La velocità con la quale sta diminuendo la popolazione di questi cetacei è allarmante.
Sempre nel 2020 la IUCN (International Union for the Conservation of Nature) ne ha cambiato lo stato di conservazione in “critico” che in soldi spicci significa “specie prossima all’estinzione in natura”.
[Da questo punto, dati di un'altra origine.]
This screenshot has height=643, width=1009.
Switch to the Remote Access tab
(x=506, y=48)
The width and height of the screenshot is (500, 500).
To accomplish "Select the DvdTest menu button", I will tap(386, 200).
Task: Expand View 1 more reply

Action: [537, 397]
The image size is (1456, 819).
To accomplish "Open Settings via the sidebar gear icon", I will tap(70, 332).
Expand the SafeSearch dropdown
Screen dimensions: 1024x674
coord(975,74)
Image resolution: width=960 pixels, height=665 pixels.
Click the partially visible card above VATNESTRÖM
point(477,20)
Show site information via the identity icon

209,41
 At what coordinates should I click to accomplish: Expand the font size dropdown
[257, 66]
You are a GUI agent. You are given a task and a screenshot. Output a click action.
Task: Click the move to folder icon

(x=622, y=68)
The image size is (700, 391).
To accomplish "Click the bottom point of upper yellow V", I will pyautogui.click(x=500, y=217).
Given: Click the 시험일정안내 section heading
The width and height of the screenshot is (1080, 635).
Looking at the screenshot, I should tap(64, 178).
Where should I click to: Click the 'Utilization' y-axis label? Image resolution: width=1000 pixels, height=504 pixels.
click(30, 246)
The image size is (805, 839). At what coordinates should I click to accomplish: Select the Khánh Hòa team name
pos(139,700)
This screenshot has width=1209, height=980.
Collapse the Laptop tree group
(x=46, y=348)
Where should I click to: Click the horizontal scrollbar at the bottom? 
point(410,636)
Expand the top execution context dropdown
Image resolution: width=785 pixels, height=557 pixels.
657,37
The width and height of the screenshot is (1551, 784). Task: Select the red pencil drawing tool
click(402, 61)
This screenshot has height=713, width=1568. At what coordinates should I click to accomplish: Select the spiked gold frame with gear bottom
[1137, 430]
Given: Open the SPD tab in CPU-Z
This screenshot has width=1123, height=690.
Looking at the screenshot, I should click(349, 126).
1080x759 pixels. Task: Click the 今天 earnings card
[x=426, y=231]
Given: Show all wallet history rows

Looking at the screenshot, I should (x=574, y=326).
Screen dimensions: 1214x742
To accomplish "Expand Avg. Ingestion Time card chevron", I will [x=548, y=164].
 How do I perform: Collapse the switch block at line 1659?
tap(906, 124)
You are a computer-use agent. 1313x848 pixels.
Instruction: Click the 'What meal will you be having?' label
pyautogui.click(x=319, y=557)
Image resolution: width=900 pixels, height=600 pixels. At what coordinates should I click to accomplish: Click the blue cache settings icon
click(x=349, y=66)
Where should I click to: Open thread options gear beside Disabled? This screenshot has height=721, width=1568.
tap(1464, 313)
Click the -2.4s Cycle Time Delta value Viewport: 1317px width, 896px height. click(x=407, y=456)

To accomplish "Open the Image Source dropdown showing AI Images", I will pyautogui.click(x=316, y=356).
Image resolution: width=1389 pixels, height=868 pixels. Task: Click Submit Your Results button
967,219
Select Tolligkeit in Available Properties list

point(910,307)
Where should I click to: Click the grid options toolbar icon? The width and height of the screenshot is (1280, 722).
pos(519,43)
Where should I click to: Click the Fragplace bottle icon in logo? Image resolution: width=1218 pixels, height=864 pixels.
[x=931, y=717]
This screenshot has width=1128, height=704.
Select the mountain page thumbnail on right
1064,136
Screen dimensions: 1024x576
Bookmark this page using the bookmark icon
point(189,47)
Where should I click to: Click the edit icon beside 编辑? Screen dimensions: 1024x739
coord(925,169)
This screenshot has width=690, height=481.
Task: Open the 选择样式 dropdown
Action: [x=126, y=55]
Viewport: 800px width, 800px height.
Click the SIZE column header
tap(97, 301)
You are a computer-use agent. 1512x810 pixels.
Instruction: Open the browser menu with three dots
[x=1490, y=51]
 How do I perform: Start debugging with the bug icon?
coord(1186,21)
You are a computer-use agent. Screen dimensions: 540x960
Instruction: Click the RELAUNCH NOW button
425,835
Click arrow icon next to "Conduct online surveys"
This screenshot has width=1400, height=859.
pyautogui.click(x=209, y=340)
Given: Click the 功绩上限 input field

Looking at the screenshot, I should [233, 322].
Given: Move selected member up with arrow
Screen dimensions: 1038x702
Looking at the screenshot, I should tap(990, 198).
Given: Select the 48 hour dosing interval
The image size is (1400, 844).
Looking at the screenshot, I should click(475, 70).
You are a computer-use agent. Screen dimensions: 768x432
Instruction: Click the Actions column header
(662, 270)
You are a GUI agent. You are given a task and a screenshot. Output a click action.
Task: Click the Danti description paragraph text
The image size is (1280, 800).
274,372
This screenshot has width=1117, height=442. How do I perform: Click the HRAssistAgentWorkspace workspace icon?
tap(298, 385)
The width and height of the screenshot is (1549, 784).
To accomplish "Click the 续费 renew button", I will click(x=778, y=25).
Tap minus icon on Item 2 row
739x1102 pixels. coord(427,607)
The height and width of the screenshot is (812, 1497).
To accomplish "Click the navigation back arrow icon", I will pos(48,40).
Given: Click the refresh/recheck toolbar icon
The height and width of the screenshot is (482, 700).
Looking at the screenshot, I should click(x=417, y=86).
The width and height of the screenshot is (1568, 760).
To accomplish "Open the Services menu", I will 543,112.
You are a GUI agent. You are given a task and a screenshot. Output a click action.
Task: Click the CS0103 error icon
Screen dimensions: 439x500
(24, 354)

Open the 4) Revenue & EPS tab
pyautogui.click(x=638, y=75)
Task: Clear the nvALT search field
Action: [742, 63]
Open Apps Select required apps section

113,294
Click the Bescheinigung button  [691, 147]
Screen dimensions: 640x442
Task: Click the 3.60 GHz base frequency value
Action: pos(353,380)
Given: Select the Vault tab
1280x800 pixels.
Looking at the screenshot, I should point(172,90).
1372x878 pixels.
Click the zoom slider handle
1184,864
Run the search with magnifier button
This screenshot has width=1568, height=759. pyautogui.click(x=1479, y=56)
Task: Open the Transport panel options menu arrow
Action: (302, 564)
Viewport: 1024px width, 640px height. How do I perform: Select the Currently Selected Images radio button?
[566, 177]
Tra barche e reti da pesca
Tra le cause di morte più importanti vi sono le eliche delle imbarcazioni e le reti da pesca alle quali restano impigliate per poi morire lentamente e in agonia.
Inoltre il ciclo riproduttivo delle specie non regge il ritmo della mortalità: danno alla luce il primo piccolo quando hanno circa 10 anni e l’intervallo tra una nascita e l’altra varia dai 3 ai 6 anni.
Nell’ultimo periodo il Canada ha adottato misure per ridurre gli incidenti mortali come la limitazione della velocità per le grandi navi e il divieto di pesca nelle aree dove queste balene sono avvistate più spesso.
Ma i ricercatori sostengono che per quanto giuste queste misure non sono abbastanza.
Non solo ne stiamo uccidendo tante ma anche troppo velocemente.
I giganti dell’oceano
La balena franca è un grosso cetaceo che può arrivare a pesare fino a 77 tonnellate.
Ne esistono ben 3 specie:
La balena franca del Nord Atlantico, quella del Nord pacifico e quella australe.
Le prime due sono le più minacciate le cui popolazioni contano centinaia di individui (la specie del Nord Pacifico conta circa 200 esmplari) mentre la terza conta circa 10000 esemplari.
La particolarità di entrambe le specie è l’eccezionale longevità: si stima possano raggiungere e superare i 100 anni di età.